A guide to tax relief and charitable donations: A win-win opportunity
By the William Ellis Trust
Philanthropy has always helped shape the story of William Ellis School. The founding of the school was as a result of the philanthropic drive of our founder and namesake which you can read more about here.
One of the key roles of the William Ellis Trust today is to help continue this tradition of generosity by investing the funds raised from supporters into projects that add value to the pupils at the school. Our work supports initiatives that develop confidence, belonging, character, aspiration and positive masculinity among pupils, while helping William Ellis School continue to influence wider conversations around boys’ education.

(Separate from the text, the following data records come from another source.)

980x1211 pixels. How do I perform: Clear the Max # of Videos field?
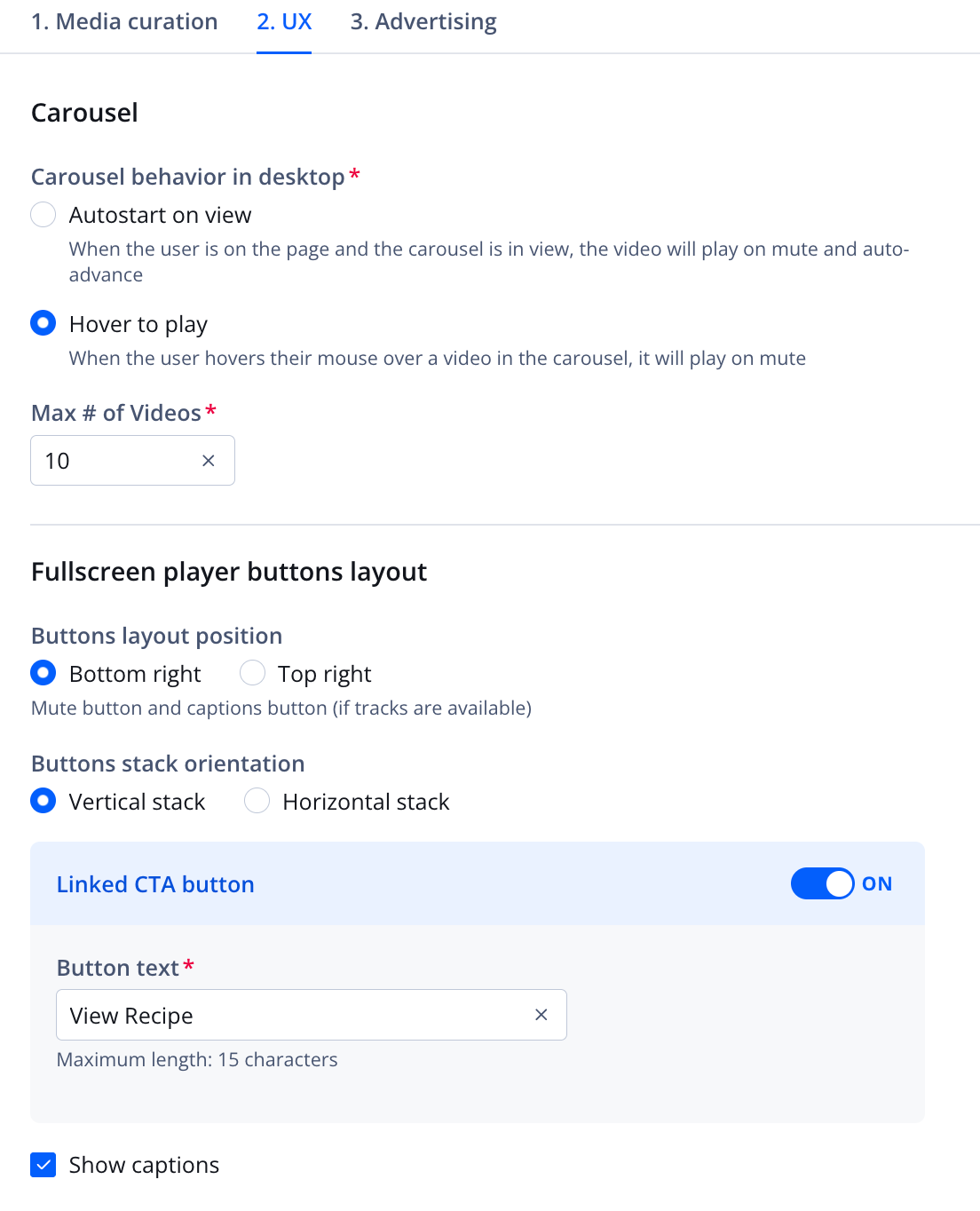pyautogui.click(x=209, y=460)
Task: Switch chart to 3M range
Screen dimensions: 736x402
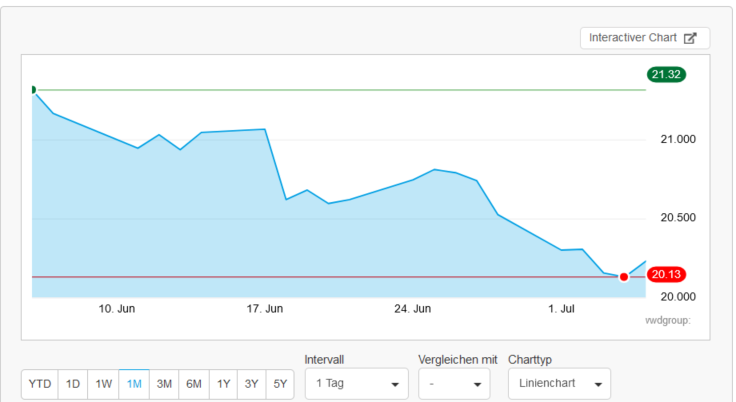Action: [164, 384]
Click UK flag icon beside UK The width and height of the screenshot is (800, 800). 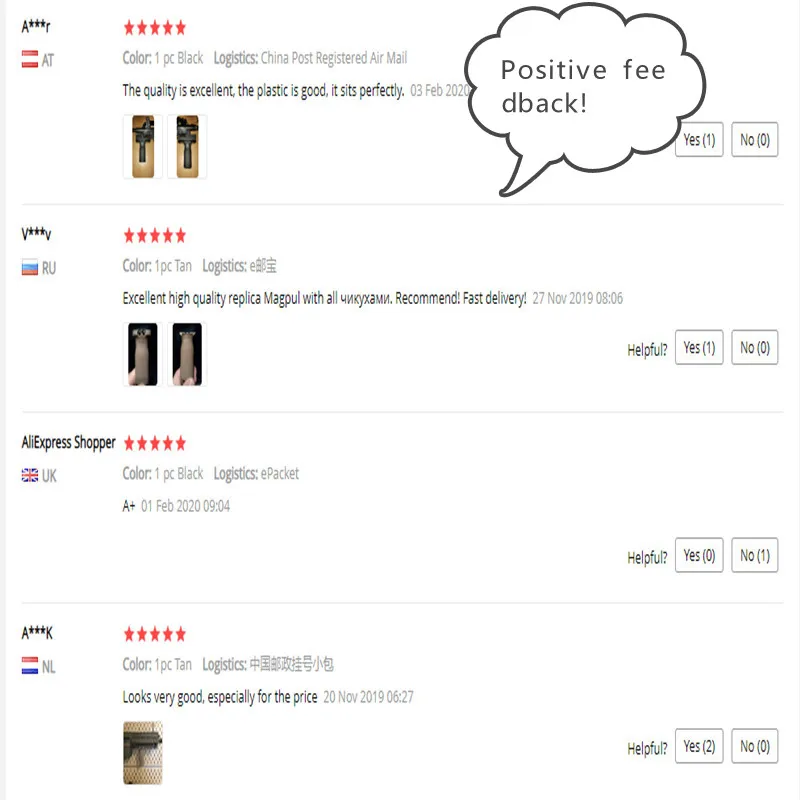point(30,476)
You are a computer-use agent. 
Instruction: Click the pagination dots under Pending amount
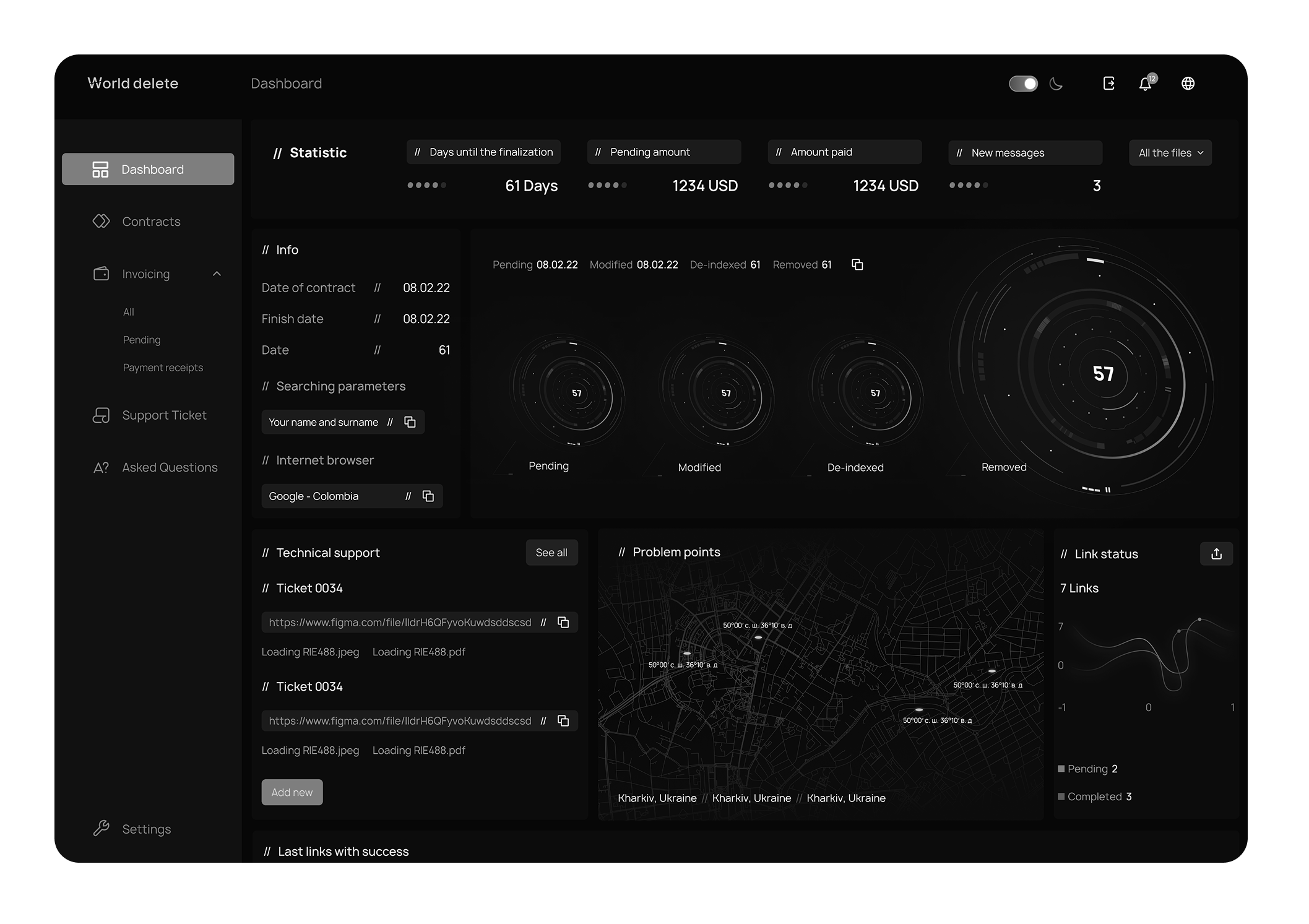(607, 185)
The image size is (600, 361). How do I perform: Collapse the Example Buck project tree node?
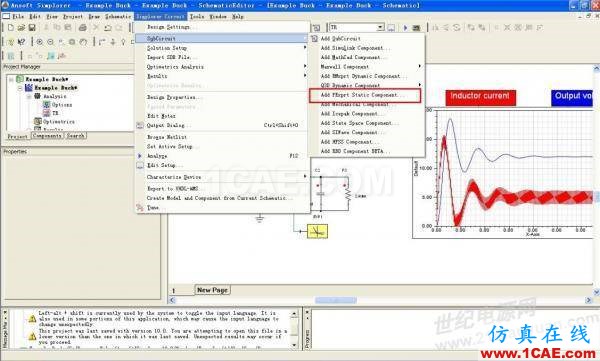[x=11, y=79]
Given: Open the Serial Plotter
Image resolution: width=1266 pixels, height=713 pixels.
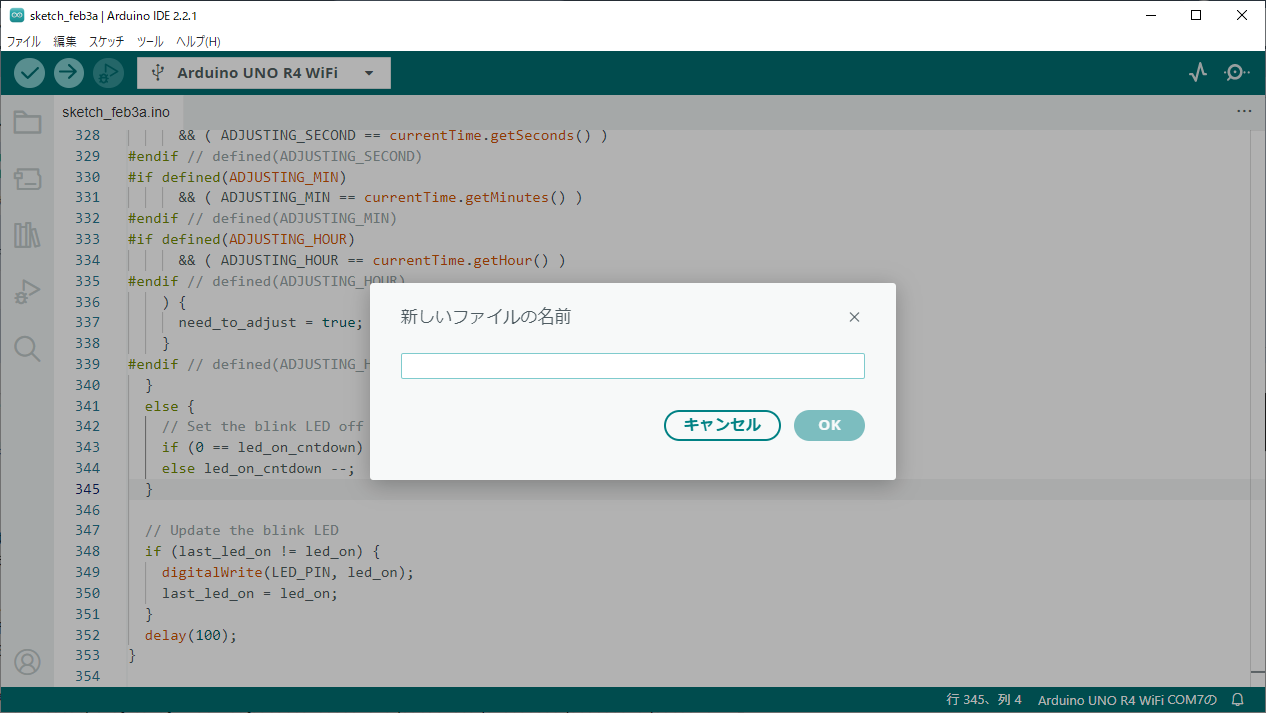Looking at the screenshot, I should [x=1197, y=73].
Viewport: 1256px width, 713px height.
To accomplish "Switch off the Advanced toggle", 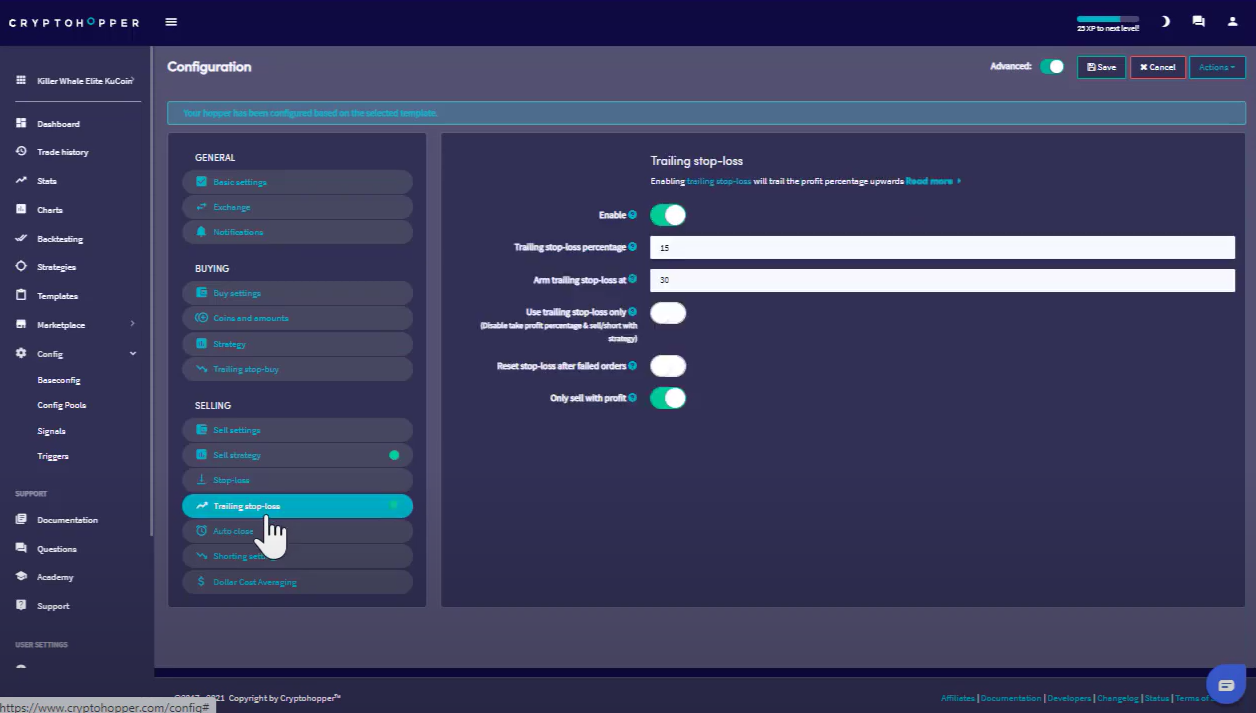I will (x=1052, y=67).
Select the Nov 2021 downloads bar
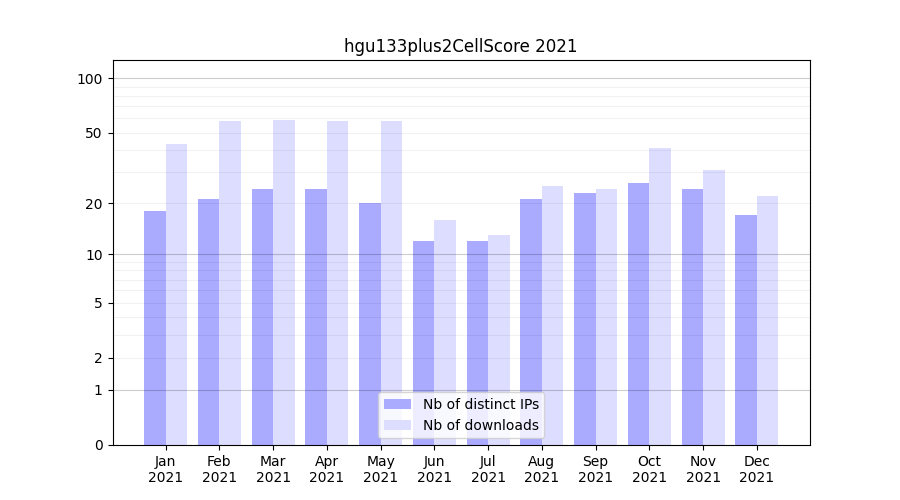The width and height of the screenshot is (900, 500). pos(714,308)
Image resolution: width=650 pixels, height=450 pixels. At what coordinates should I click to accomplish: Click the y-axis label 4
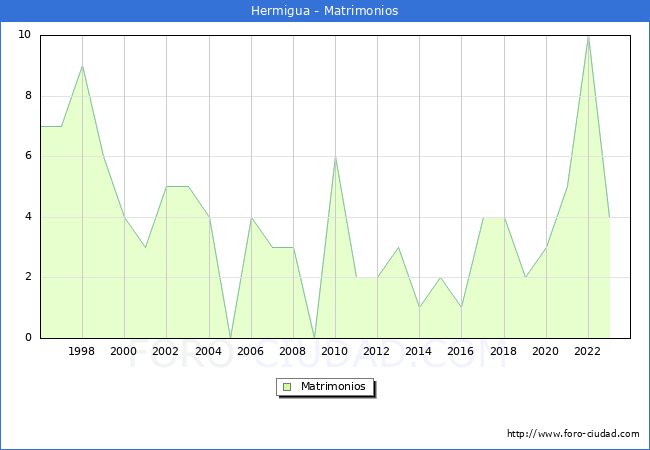coord(27,217)
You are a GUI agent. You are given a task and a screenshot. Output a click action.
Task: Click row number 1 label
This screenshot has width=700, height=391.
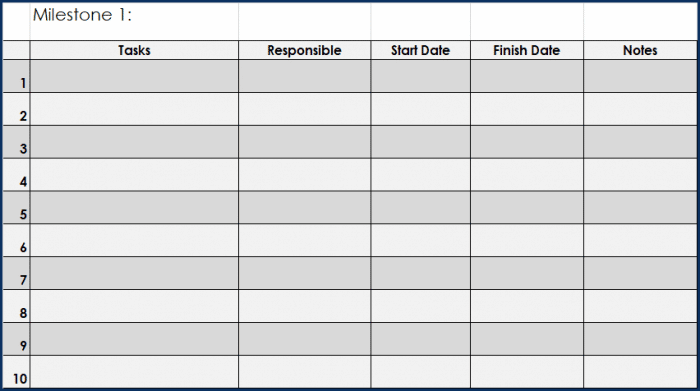(x=23, y=83)
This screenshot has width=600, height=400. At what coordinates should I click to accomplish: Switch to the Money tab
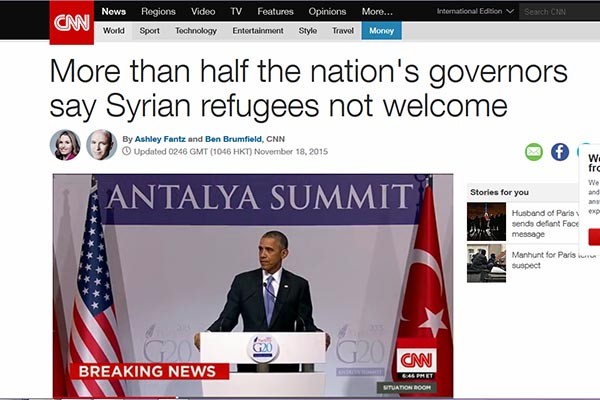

Charitable giving and its tax benefits for charities and donors:
We know our supporters are motivated first and foremost by the impact a gift can have on pupils’ lives. Donations help fund enrichment activities, outdoor education at the Mill, innovative school projects, mentoring, creative collaborations and opportunities that might otherwise remain out of reach for some young people.
What is sometimes less widely understood is that UK tax law also provides a number of generous incentives for charitable giving. These measures are designed to encourage philanthropy and can significantly increase the value of support given to charities like ours.
In this article we introduce some of the benefits to you, to us, and how to ensure donations bring the maximum benefit to our beneficiaries.
Gift Aid:
One of the most familiar examples is Gift Aid. If you are a UK taxpayer, Gift Aid allows charities to claim an additional 25p from HMRC for every £1 donated, at no extra cost to the donor. A £100 donation therefore becomes worth £125 to the charity. For a growing organisation like ours, Gift Aid can make a meaningful difference to the scale and sustainability of our work.
You can simply tick the checkbox on our donation widget and the Charities Aid Foundation (CAF) will automatically collect this on our behalf. We benefit from Gift Aid on both one-off donations made by supporters, as well as on recurring donations made through our regular giving initiative the Rather Use Than Fame Club.
Use of a Charities Aid Foundation giving account:
A number of our supporters use their CAF account to make donations to the Trust. Money that you pay directly into your CAF account can be deducted from your taxable income making it a cost-effective way to manage your charitable giving. We partner with CAF as our main donation platform.
Learn more about a CAF Personal Giving account here.
Legacies and Inheritance Tax:
Another important area of charitable giving relates to legacies and inheritance tax. In 2025, 34% of all charitable income in the UK came from legacy giving. Leaving a gift to our charity in your will is one of the most significant ways to support future generations of pupils. Gifts left to registered charities are exempt from inheritance tax, meaning the value of a charitable legacy is normally deducted from the taxable value of an estate.
In some circumstances, leaving at least 10% of a net estate to charity can also reduce the overall inheritance tax rate applied to the remaining estate from 40% to 36%. While anyone considering legacy giving should seek professional legal or financial advice, many supporters find comfort in knowing that a gift in their will can both support causes they care deeply about and form part of effective estate planning.
Legacy gifts already play a hugely important role across the charitable sector and are increasingly important in helping organisations think long term. The Circle of the Oak is our club to recognise those who have opted to name us in their will and provide a future gift to our work. You can learn more about how to name the charity in your will in this document.
Donating investments and shares:
There are also tax-efficient ways to donate investments and shares. Donating shares listed on the London Stock Exchange, units in authorised unit trusts, or shares in certain investment funds to a registered charity can provide substantial tax advantages. In many cases, donors can claim income tax relief on the full market value of the shares at the time they are donated.
Importantly, donating shares directly to charity also means donors usually avoid paying capital gains tax on any increase in the value of those shares. For individuals with appreciated investments, this can make share donations a particularly effective form of giving. You can read HMRC guidance on this here.
Our investment fund allows us to receive gifts of shares directly. Our investment portfolio is not an endowment, but does provide us with a core income to invest into our work each year as well as invest larger amounts in specific projects from time to time. As a charity we are exempt from Capital Gains Tax and so can make full value of any gift and its proceeds.
We believe deeply in the potential of our young people. We also believe that schools like William Ellis have an important contribution to make nationally in developing thoughtful, compassionate and socially engaged models of boys’ education.
Whether through a one-off donation, regular giving, a gift of shares or a legacy in a will, philanthropic support helps us continue our mission. Ensuring that we make best use of the tax benefits built into charitable giving helps us to amplify our work and impact further. You can be assured your donation will help ensure that financial circumstance is never a barrier to opportunity, and that future generations of pupils can continue to benefit from the same spirit of generosity and belief in the power of education that has defined the school since its founding.